“Since the low in 2009, ETFs that invest in stocks have seen assets rise about 500%,” Kleintop writes in his latest commentary. “This strong run is due to stock market appreciation, money moving from mutual funds into ETFs, and net new money coming in.”
Previous asset bubbles — including the technology, telecommunications and media stocks of the Nasdaq composite index; crude oil; precious metals; and homebuilder stocks in the S&P 500 Homebuilding Index — have all inflated 1,000% over 10 years before bursting and cutting prices by more than half in the following two years.
Kleintop says that both the 1,000% gain and the 10-year buildup are important to how embedded the bubble becomes in the markets and economy when it bursts.

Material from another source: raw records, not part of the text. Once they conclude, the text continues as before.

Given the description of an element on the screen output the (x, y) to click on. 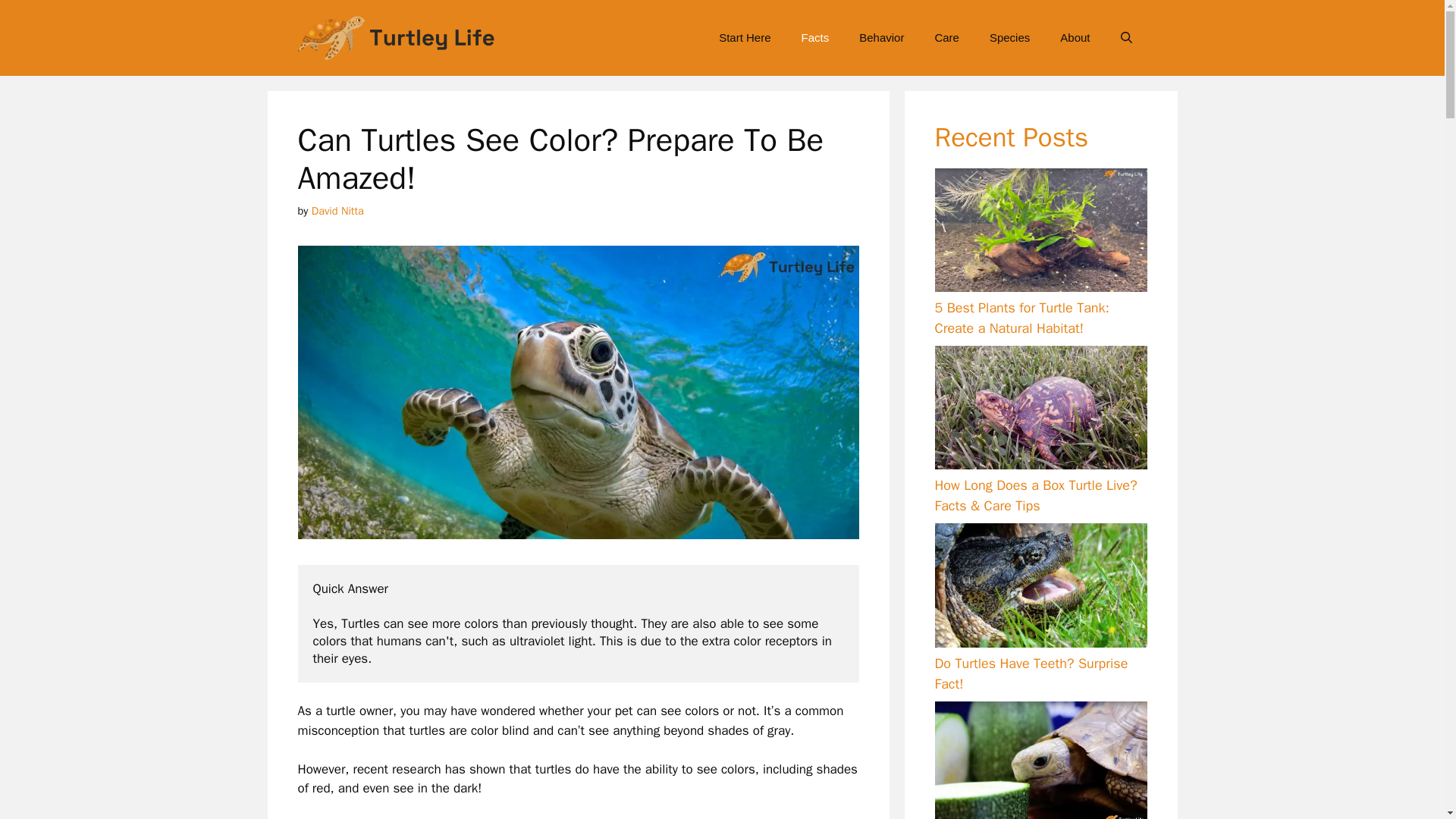
Care (946, 37)
5 Best Plants for Turtle Tank: Create a Natural Habitat! (1021, 317)
Facts (815, 37)
Do Turtles Have Teeth? Surprise Fact! (1030, 673)
Behavior (881, 37)
About (1075, 37)
Species (1009, 37)
Start Here (744, 37)
View all posts by David Nitta (337, 210)
David Nitta (337, 210)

“Applying the same classic profile of a bubble to ETFs, it appears that since their financial crisis low point in early March 2009, ETFs have not seen the 1,000% growth seen in destructive bubbles in the past,” he adds.
He notes, though, that the real bubble watch should be on the underlying assets in those ETFs (like tech stocks in 1999, for example) — not the vehicles themselves.
Kleintop finds that investors have been favoring international ETFs. While ETFs (including those based outside the U.S.) that invest in U.S. stocks gathered more assets so far in 2017 than any other individual country or region ($95 billion), most of the inflows were into non-U.S. ETFs ($267 billion).